» **INSTRUCTIONS TO FOLLOW**:
An exact transcription of all the data is required, with every image removed.

» **EXERCISE INPUTS**:

_ _ _ _ _

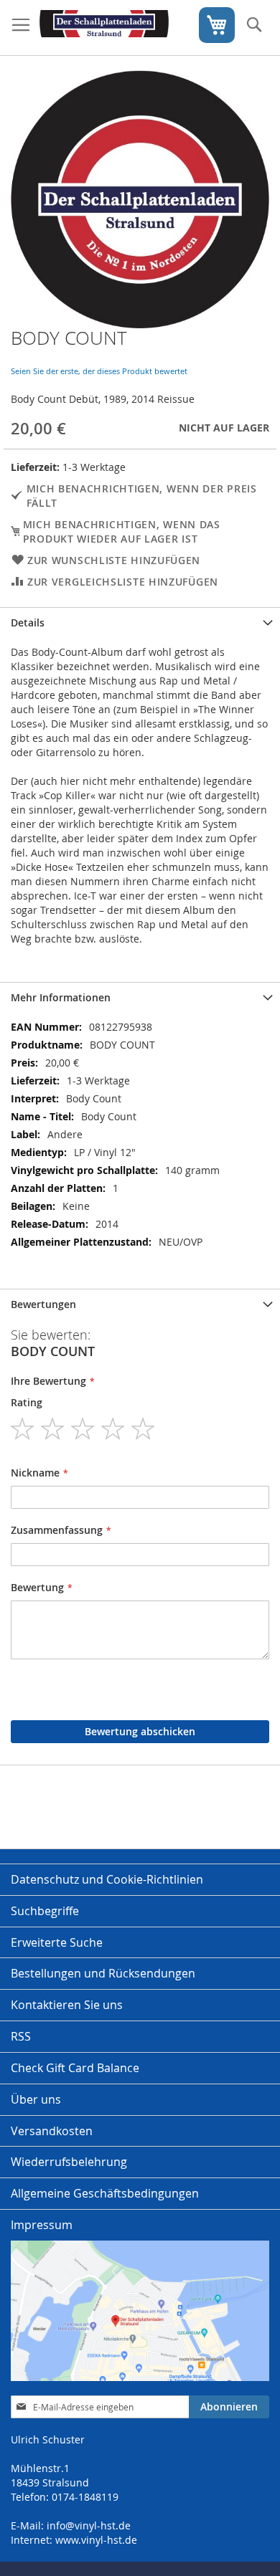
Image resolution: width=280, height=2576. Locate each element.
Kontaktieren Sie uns (67, 2005)
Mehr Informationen (61, 997)
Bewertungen (43, 1304)
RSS (21, 2036)
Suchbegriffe (45, 1911)
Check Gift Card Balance (75, 2068)
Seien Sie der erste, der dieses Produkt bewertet (99, 371)
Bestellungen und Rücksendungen (103, 1973)
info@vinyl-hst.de (89, 2525)
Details (28, 622)
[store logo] (104, 28)
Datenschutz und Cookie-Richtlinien (107, 1879)
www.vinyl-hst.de (96, 2540)
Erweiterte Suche (57, 1942)
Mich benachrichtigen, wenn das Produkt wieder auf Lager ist (121, 531)
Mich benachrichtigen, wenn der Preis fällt (142, 496)
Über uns (36, 2099)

_ _ _ _ _

» **SOLUTION TO THIS EXERCISE**:
Image resolution: width=280, height=2576. Locate each element.
Kontaktieren Sie uns (67, 2005)
Mehr Informationen (61, 997)
Bewertungen (43, 1304)
RSS (21, 2036)
Suchbegriffe (45, 1911)
Check Gift Card Balance (75, 2068)
Seien Sie der erste, der dieses Produkt bewertet (99, 371)
Bestellungen und Rücksendungen (103, 1973)
info@vinyl-hst.de (89, 2525)
Details (28, 622)
[store logo] (104, 28)
Datenschutz und Cookie-Richtlinien (107, 1879)
www.vinyl-hst.de (96, 2540)
Erweiterte Suche (57, 1942)
Mich benachrichtigen, wenn das Produkt wieder auf Lager ist (121, 531)
Mich benachrichtigen, wenn der Preis fällt (142, 496)
Über uns (36, 2099)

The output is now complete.